--- EXERCISE DATA ---

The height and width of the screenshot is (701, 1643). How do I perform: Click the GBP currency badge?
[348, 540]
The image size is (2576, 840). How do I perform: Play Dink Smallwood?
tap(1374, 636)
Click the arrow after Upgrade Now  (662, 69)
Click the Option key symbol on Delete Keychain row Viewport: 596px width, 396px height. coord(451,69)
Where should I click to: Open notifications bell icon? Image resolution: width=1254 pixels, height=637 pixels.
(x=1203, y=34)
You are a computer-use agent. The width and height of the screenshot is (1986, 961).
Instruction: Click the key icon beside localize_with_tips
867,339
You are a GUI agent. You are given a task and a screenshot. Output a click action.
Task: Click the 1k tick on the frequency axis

---

WORK TO BE COMPLETED —
Note every line of the records that holds the word "agent", and copy it.

ANSWER —
You are a computer-use agent. The width and height of the screenshot is (1986, 961).
You are a GUI agent. You are given a task and a screenshot. Output a click action.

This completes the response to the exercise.